Behalve een bakkerij, die in 1847 te Gent door een dertigtal arbeiders is opgericht onder de titel ‘De Verenigde Arbeiders’, vindt men vóór 1848 geen spoor van verbruikerscoöperaties. Doch na de Parijse revolutie keerden enkele Belgische arbeiders die in de Franse hoofdstad woonden, doordrongen van de in Frankrijk verspreide socialistische denkbeelden — met name die van Pierre Bucher en Louis Blanc — naar ons land terug, en daar beginnen zij te werken aan de oprichting van productiecoöperaties die tot doel hebben de winst af te schaffen door de tussenkomst van de kapitalist te vermijden. De kleermaker Nicolas Coulon sticht in april 1849 de ‘Association fraternelle des Ouvriers tailleurs’, de schoenmaker Jan Pellering bereidt de oprichting voor van de ‘Association des Ouvriers cordonniers’; naar hun voorbeeld vormen ook sigarenmakers, typografen en schrijnwerkers-timmerlieden productiecoöperaties. Men kan echter niet van een ‘beweging’ spreken. Die instellingen zijn te moeilijk te beheren door bijna ongeletterde mensen.
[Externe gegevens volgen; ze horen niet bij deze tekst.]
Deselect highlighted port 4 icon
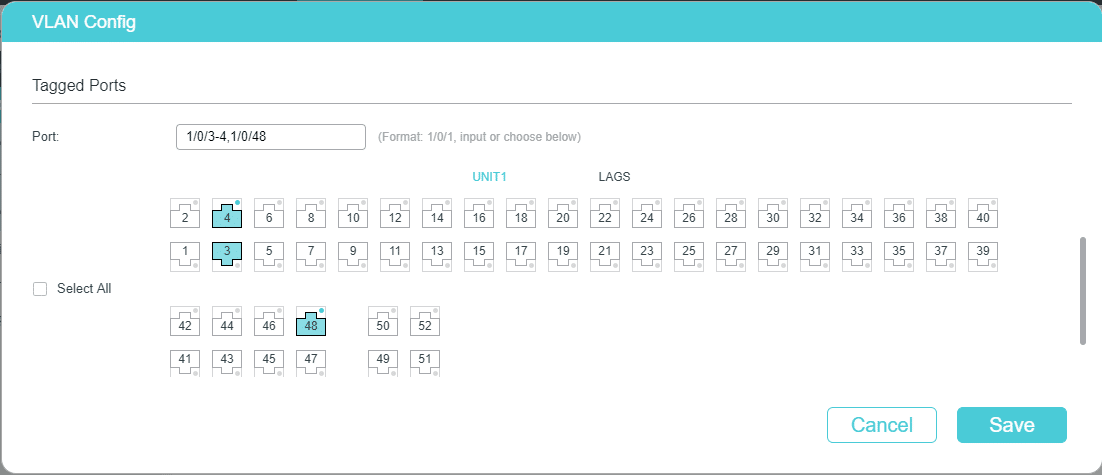 227,215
Slechts één, de Typografische Vereniging — die juist niet door deze handicap getroffen wordt — zal zich enigszins weten te ontwikkelen en tot de XXe eeuw blijven bestaan. Te Luik en Gent hebben gelijkaardige pogingen nog minder succes. Tegen het einde van de eeuw wordt door de syndicaten een aantal ‘coöperatieve werkhuizen’ opgericht, doch het zijn eerder werklozenateliers, en dat is niet van aard ze voorspoed te bezorgen. De productiecoöperatie blijkt aldus een importproduct te zijn dat in België geen gunstige omstandigheden heeft gevonden.

Ook de verbruikerscoöperaties zijn van latere datum dan de eerste syndicale groeperingen. Hun nut voor de arbeidersklasse wordt bovendien gedurende een vrij lange tijd heftig betwist. Tegen 1860 is, naar het schijnt, het verbluffende succes van de Pioniers van Rochdale, de beroemde Engelse coöperatie, in België bekend geworden. Een in 1861 gedaan voorstel om te Brussel een maatschappij op te richten die tot doel heeft een levensmiddelenwinkel te openen, lokt een hevige polemiek uit tussen de promotors, die erop rekenen dat een verzachting van hun ellende de arbeiders ertoe zal aanzetten hun rechten en belangen krachtiger te verdedigen, en degenen die beweren, dat de coöperatieve actie de arbeiders zal afwenden van de revolutionaire activiteit en hen ‘zal doen inslapen’. Vanaf de oprichting van de Internationale en op al haar congressen wordt de kwestie van de coöperaties aangesneden en het merendeel der Belgische afgevaardigden neemt positieve beslissingen.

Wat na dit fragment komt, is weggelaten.